FOM: second-order logic is a myth

Pat Hayes phayes at
Fri Mar 19 11:57:56 EST 1999

Steve Simpson writes:

>.... your 17 Mar 1999 12:12:57 posting, I'm
>finding it difficult to sort out and understand the many points that
>you seem to be trying to make.  Could you please try to express
>yourself more clearly?

An attempt to clarify crossed with your message, so it may help. I learned
of Henkin's work from Henkin, however, rather than Shapiro (which I have
not read); and this may be the basis of our confusion. I gather from your
message that Shapiro *defines* the Henkin semantics by first translating
second-order language into a typed first-order language. While this
approach is in many ways elegant and semantically insightful, I think it
rather begs the question. Henkin himself did not do this, but rather gave a
semantics for the syntax of second-order logic as it was, with second-order
inference rules. As my previous message tried to emphasise, this gives a
different proof theory from the first-order translation (with which I am
familiar, though not from Shapiro.) So there are two distinct logics here:
second-order syntax with the Henkin semantics, and a first-order theory
expressed in predicate calculus. They are closely related, but not

> > > Now I'm really confused.  Do you accept Shapiro's distinction
> > > between standard semantics and Henkin semantics, or don't you?
> >
> > Of course I accept the distinction between the
> > *semantics*. However, this very word makes my point: they are both
> > semantic theories for the same *logic*, if by "logic" one means a
> > syntax and a formal specification of inferences (by means of rules
> > of inference, tableau, sequents or whatever.)
>No, this is not correct.  The syntax is the same, but an inference
>(i.e., something of the form A => B where A and B are formulas) can be
>valid in the standard semantics without being valid in the Henkin

Read what I wrote more carefully, especially the part following "if by
"logic" one means...". Yes, there are formulas which are valid in the
standard semantics but not in the Henkin semantics. But the *language* and
*rules* of second-order logic are valid in both, and complete with respect
to the latter: and it is the *same* language and set of inference rules
(not valid implications) which (following Henkin) I am speaking of here, no
matter which semantics is thought to be appropriate for it. (Later in your
message you seem to be talking about a different logic, however.)
>Let me try to clear this up.
>We can all agree on what the second-order formulas are.  They are
>built up inductively from atomic formulas using propositional
>connectives &,v,~,->,<-> and individual quantifiers (x),(Ex) and
>relation quantifiers (R),(ER).

Ah, this may be real source of the misunderstanding. Unlike the first-order
case, there are syntactically distinct ways to define formulae in second
(or higher-) order logic, and they have rather different proof theories. I
was referring to Church's notation, in which the formula recursion also
includes a lambda variable-binder which forms relational terms. This is
what I mean by second-order logic, as did Church and Henkin. It has an
elegant natural-deduction style formulation. Lambda abstraction (the lambda
introduction rule) then plays the role of the comprehension scheme, but it
is an inference rule rather than a scheme, and does not straighforwardly
submit to translation into a first-order schema. The Henkin semantics fits
very naturally onto this proof-theoretic framework: indeed, it can be seen
as being generated by a extension of Herbrand's theorem to these proof
>One can also write down intuitively motivated axioms for second-order
>logic, e.g., a comprehension scheme, ...

## [Direction 1]
In the mailing-list post on second-order logic, name each propositional connective used to build second-order formulas.
## [Direction 2]
Translate this sentence from the mailing-list post on second-order logic into Spanish: "We can all agree on what the second-order formulas are."
## [Direction 3]
From the mailing-list post on second-order logic, return verbatim the passage that starts at the words "Read what I" and stops after "different logic, however.)".
The listing has no role in any of this.

## [Dataset content]
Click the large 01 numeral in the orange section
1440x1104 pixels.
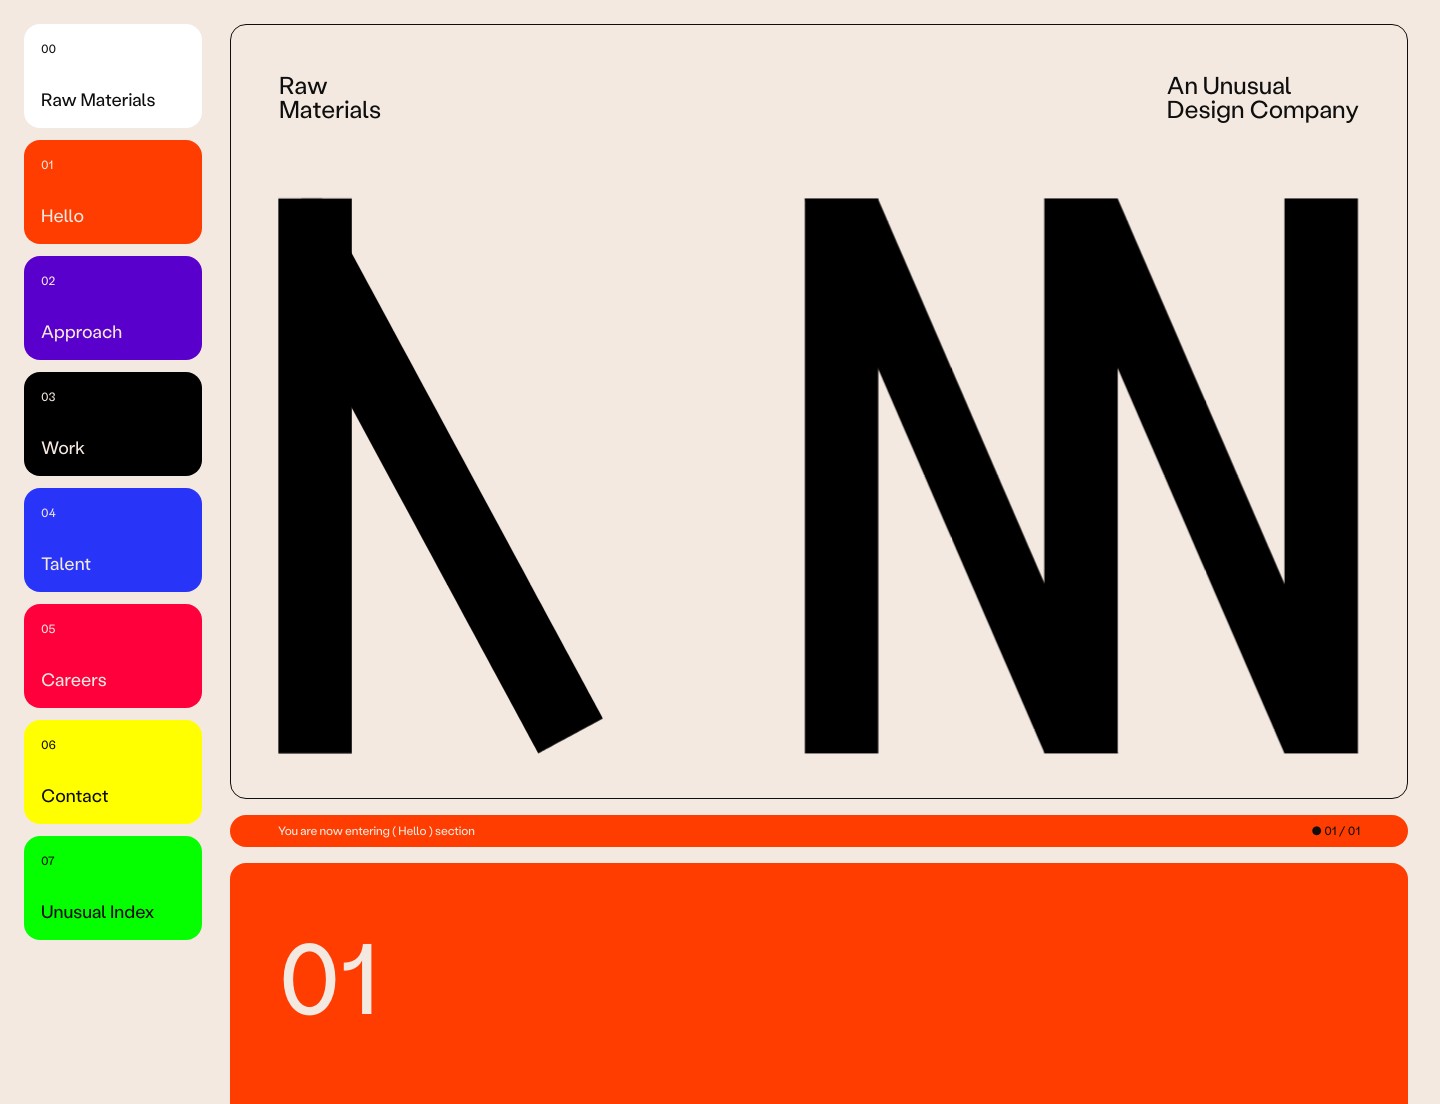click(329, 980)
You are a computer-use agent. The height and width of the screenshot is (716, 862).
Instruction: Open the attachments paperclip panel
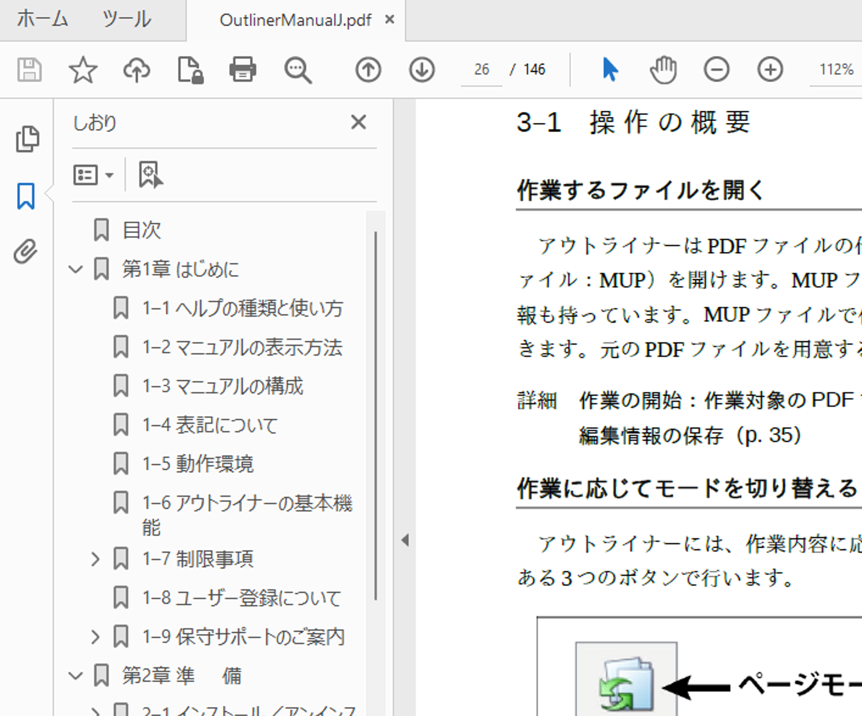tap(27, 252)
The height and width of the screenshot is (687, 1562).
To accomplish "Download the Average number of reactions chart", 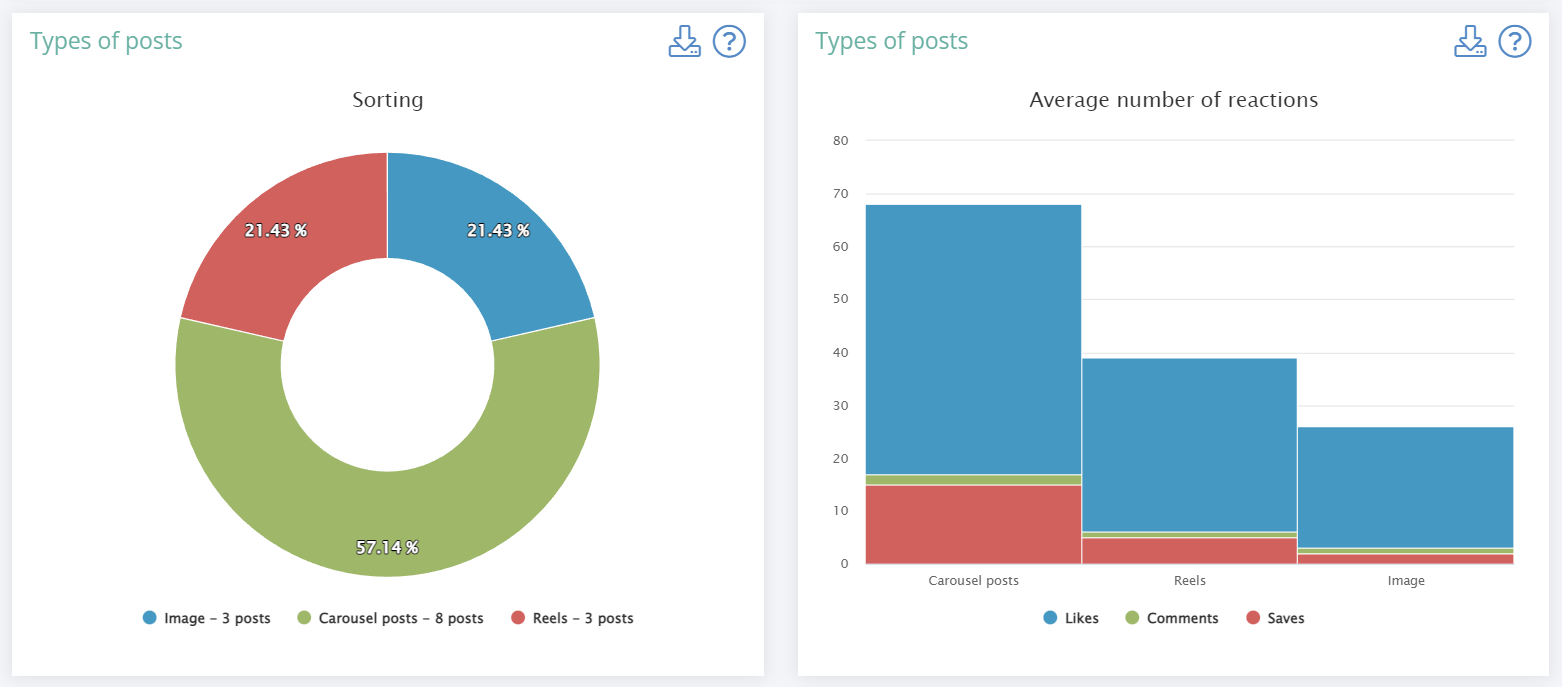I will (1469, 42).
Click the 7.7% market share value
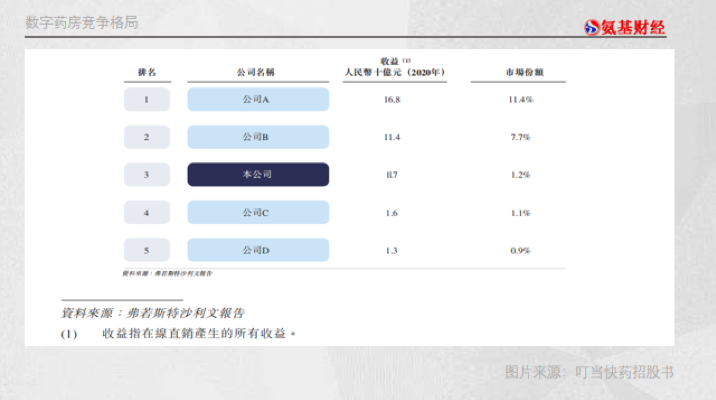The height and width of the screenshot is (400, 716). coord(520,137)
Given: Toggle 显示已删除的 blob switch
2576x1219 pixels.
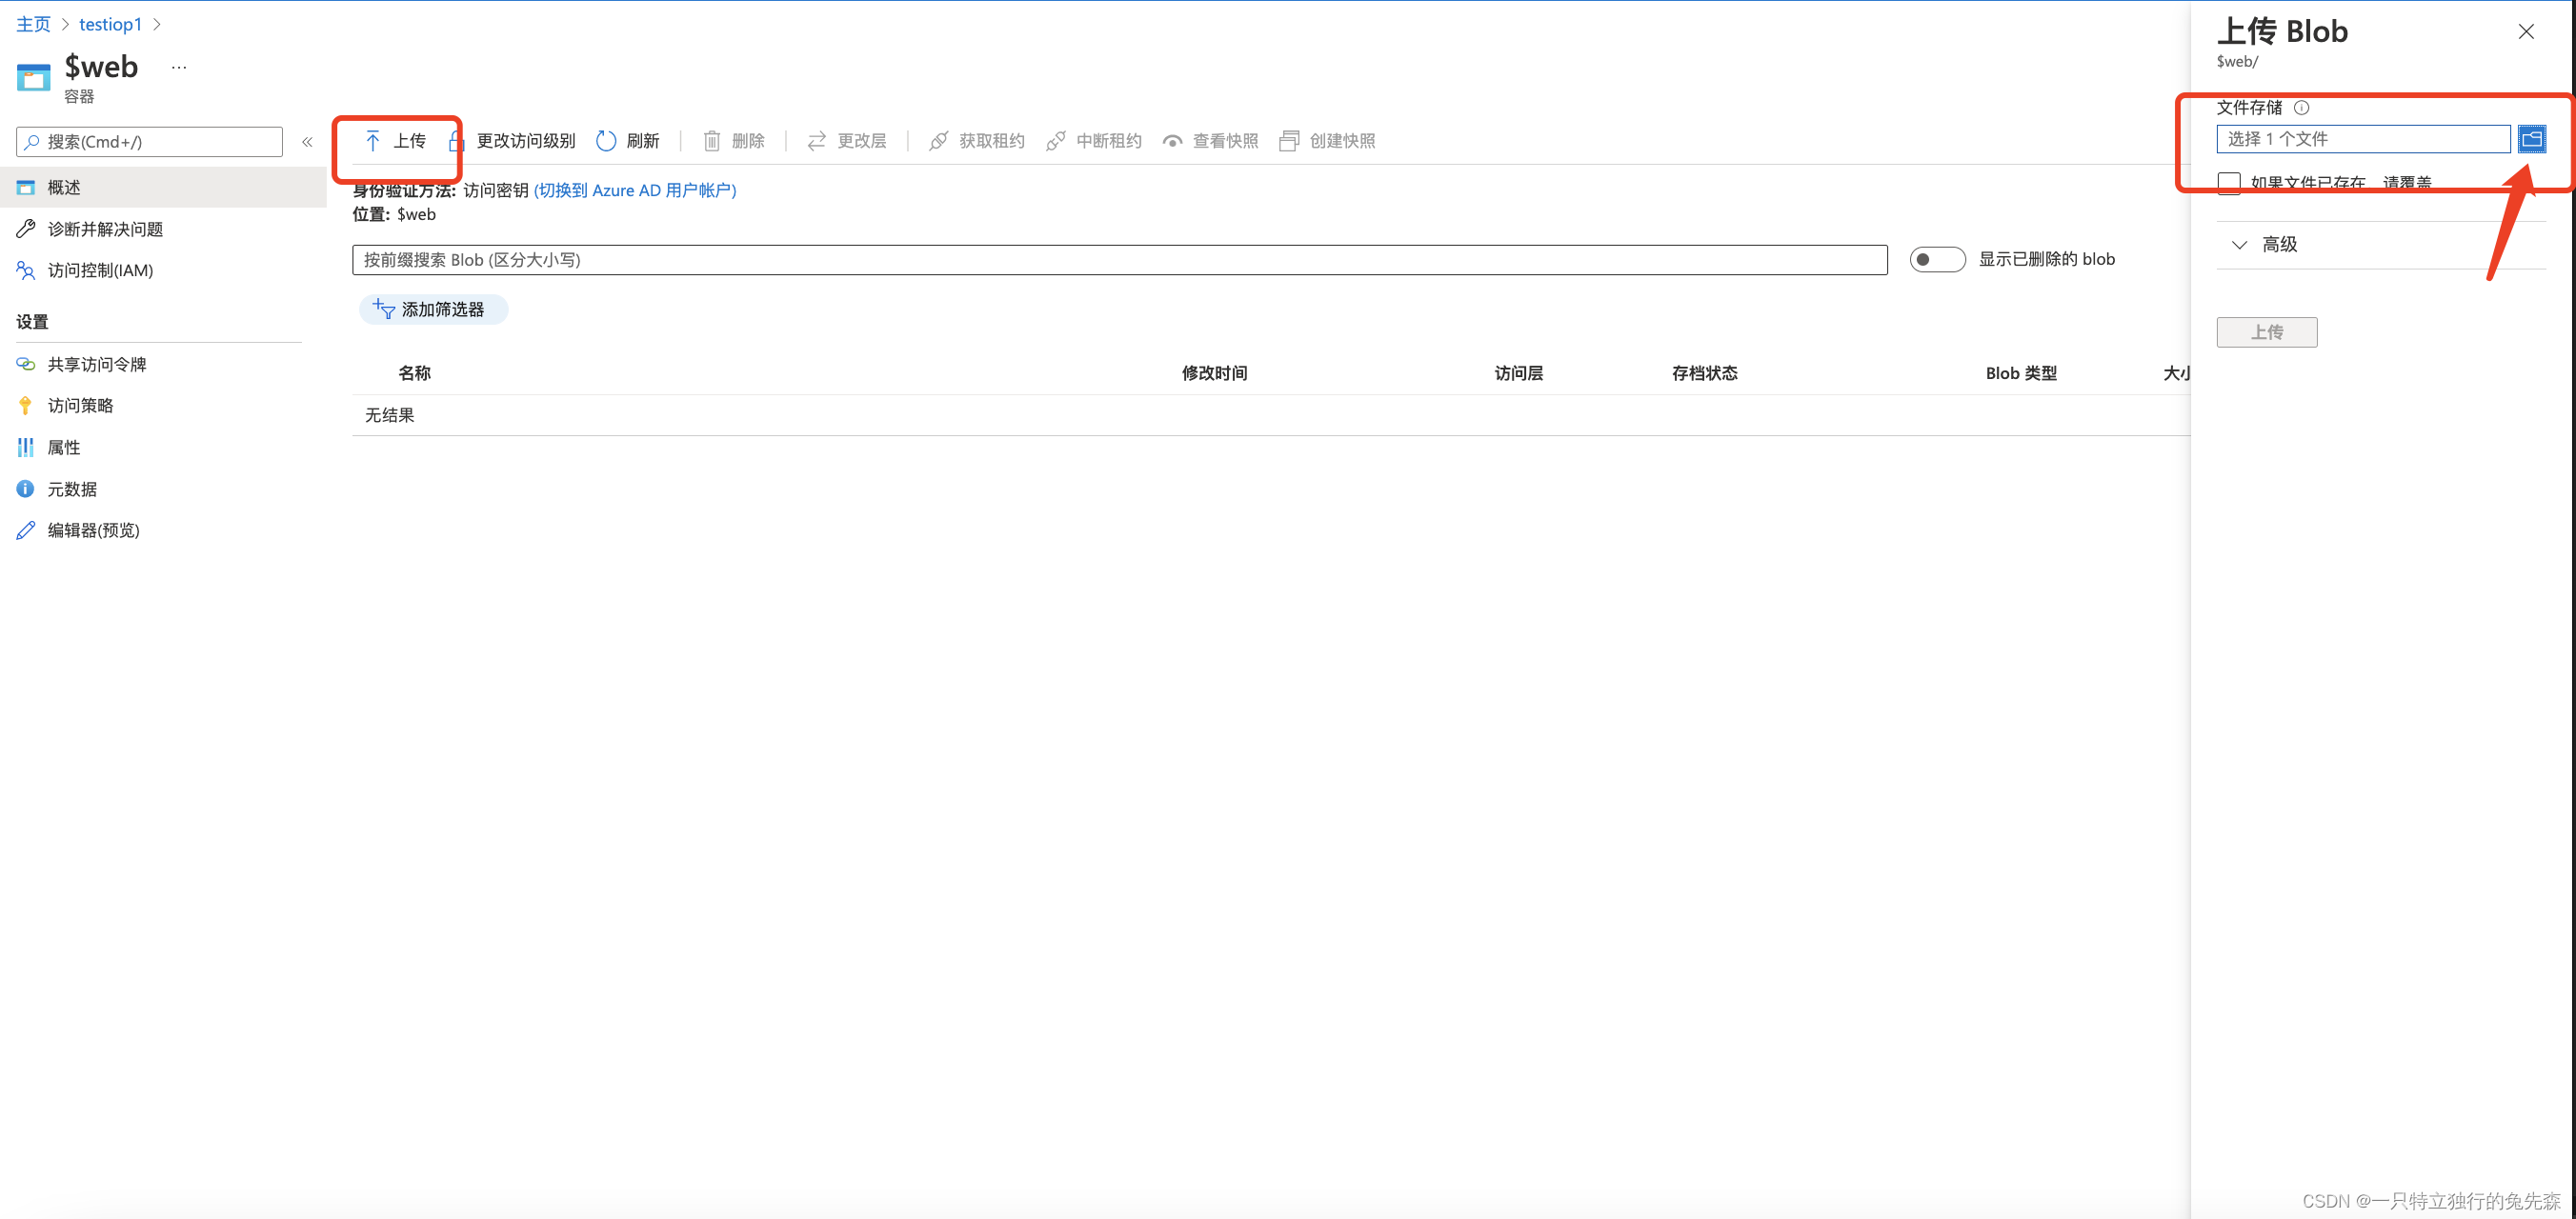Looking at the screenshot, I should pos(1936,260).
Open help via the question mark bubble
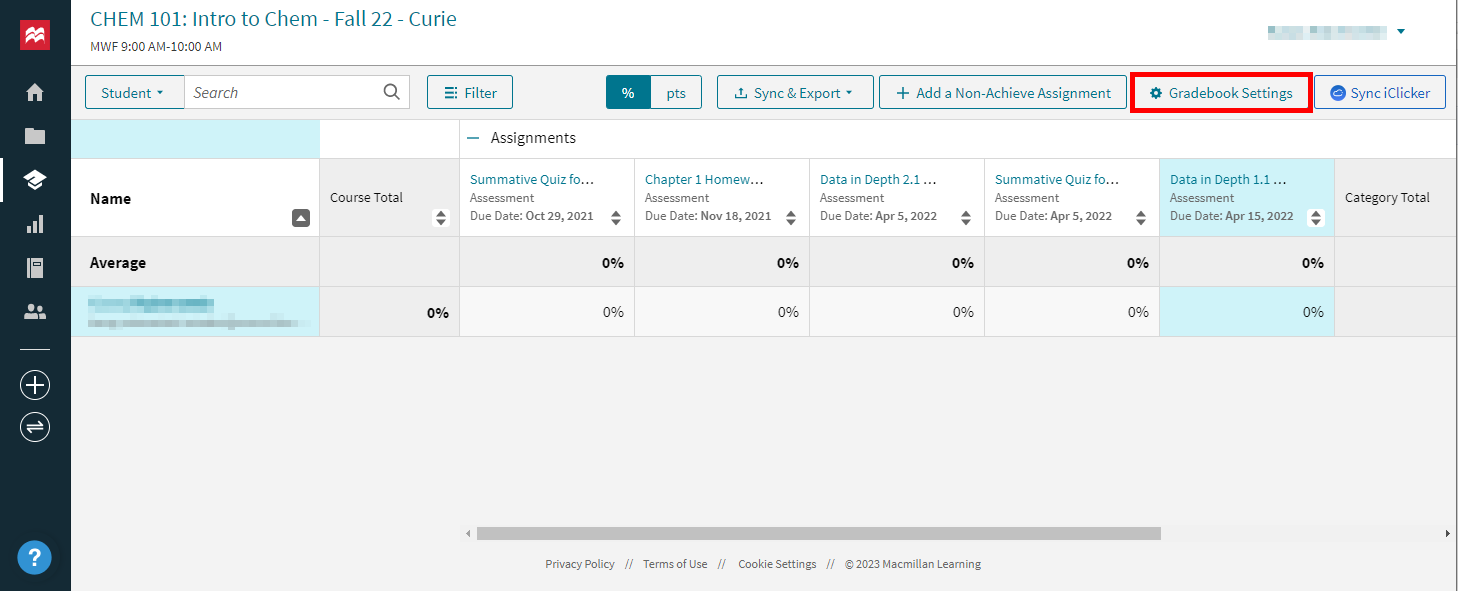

## [Full solution 1]
&, v, ~, ->, <->

## [Full solution 2]
Todos podemos estar de acuerdo en cuáles son las fórmulas de segundo orden.

## [Full solution 3]
Read what I wrote more carefully, especially the part following "if by
"logic" one means...". Yes, there are formulas which are valid in the
standard semantics but not in the Henkin semantics. But the *language* and
*rules* of second-order logic are valid in both, and complete with respect
to the latter: and it is the *same* language and set of inference rules
(not valid implications) which (following Henkin) I am speaking of here, no
matter which semantics is thought to be appropriate for it. (Later in your
message you seem to be talking about a different logic, however.)